### Document excerpt
+++++

Moore’s Law of Aircraft Technology

I attended the Thunder Over Michigan airshow last weekend. What a great time seeing old warbirds, newer warbirds plus current aiforce inventory by way of The USAF Thunderbirds. Here are a few pictures:

P-38 -- RUff Stuff

P-38 –Lightning —  “RUff Stuff”

P-51 Mustang

P-51 Mustang — “Petie 2nd”

P-73 King Cobra

P-63 Kingcobra

PT13 Stearman, primary trainer

PT13 Stearman, primary trainer

F86 Sabre

F86 Sabre

USAF Thunderbirds

USAF Thunderbirds

Watching these time machines in action in Ypsilanti, MI got me thinking about the evolution of technology, in general, and how a mature technology, like aircraft technology compares to semiconductor technology. I’m sure you’ve heard comments like, if the technology of a car was like semiconductor technology, a car would cost $x (where x is a relatively small number, like $200) and go y MPH (where y is a relatively large speed, like 600 MPH). So, I was curious what the Moore’s law curve might look like if you looked back at aircraft technology.

Moore’s Law states that the number of transistors that can be put on a chip doubles about every 2 years. Since the dimensions in the chip are going down, the corollary to that is that the speed of the chip goes up on a similar exponential curve. Using speed as an analog for the improvement resulting from Moore’s Law, I thought it would be interesting to compare the evolution of chip speed versus the evolution of aircraft speed. I decided to use Intel processors, generally referred to as X86 processors, as a simple example of the speed-up of Moore’s Law. I found a table of all the Intel chips on Wikipedia at, and a list of air speed records at

Interestingly, the first airplane, the Wright Flyer, made a whopping 6.82 MPH, barely faster than a walking pace.

I graphed out the aircraft speeds and processor speeds to see how similar they were:

AIrcraft speed records

AIrcraft speed records

X86 Clock Speeds

X86 Clock Speeds

The airspeed looks fairly linear early in its curve and then has a late sharp swing up. The x86 curve seems flat at the beginning with a sharp upward curve towards the end. In both cases, it looks like it flattens out in the last few samples. In the case of airspeed, there has not been a new airspeed record since 1976. A better view would be to look at the data with the speed as the logarithm of speed. That will allow us to see the low-end better and a straight line will show us an exponential (i.e. doubling every x years) relationship.

logarithmic Aircraft speed records

Logrithmic Aircraft speed records

logarithmic X86 clock speed

Logrithimic X86 clock speed

On the log scales, the x86 curve looks like a straight line would fit well, but the last few have flattened out. The aircraft speed record flattens out in the 1930s, then jumps again when jets came into being. It’s not a great linear fit on the log scale.

+++++

### Entries on locating words and elements
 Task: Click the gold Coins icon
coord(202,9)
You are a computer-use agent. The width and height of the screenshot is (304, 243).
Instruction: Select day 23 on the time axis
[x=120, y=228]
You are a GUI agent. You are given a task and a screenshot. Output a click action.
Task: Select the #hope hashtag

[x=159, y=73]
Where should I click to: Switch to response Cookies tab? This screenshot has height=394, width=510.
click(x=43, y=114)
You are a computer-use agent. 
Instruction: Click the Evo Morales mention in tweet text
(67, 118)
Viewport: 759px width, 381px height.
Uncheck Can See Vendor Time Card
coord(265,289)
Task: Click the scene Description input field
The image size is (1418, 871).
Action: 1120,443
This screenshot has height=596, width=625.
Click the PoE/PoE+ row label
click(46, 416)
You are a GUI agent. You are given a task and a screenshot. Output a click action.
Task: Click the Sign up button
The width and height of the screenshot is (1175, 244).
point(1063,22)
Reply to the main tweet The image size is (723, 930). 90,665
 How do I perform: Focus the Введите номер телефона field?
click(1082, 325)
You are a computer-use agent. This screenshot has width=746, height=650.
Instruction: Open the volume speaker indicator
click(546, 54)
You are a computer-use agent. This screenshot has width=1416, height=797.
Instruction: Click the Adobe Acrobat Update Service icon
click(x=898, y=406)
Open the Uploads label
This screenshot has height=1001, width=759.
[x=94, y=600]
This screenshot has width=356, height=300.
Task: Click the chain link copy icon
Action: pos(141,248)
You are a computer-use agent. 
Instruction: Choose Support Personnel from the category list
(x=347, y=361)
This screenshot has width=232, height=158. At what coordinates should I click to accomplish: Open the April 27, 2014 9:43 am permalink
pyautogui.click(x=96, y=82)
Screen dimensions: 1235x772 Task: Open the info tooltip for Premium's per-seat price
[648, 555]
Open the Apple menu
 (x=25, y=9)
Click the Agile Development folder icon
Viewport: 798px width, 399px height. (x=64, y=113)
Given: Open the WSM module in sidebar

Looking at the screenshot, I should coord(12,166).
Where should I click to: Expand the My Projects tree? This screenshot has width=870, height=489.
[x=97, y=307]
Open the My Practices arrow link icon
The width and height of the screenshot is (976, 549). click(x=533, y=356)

+++++

### Exercise brief
What does the post comparing Moore's Law with aircraft speed say between "On the log scales, the" and "the log scale.", inclusive? Quote that span word for word.

### Correct output
On the log scales, the x86 curve looks like a straight line would fit well, but the last few have flattened out. The aircraft speed record flattens out in the 1930s, then jumps again when jets came into being. It’s not a great linear fit on the log scale.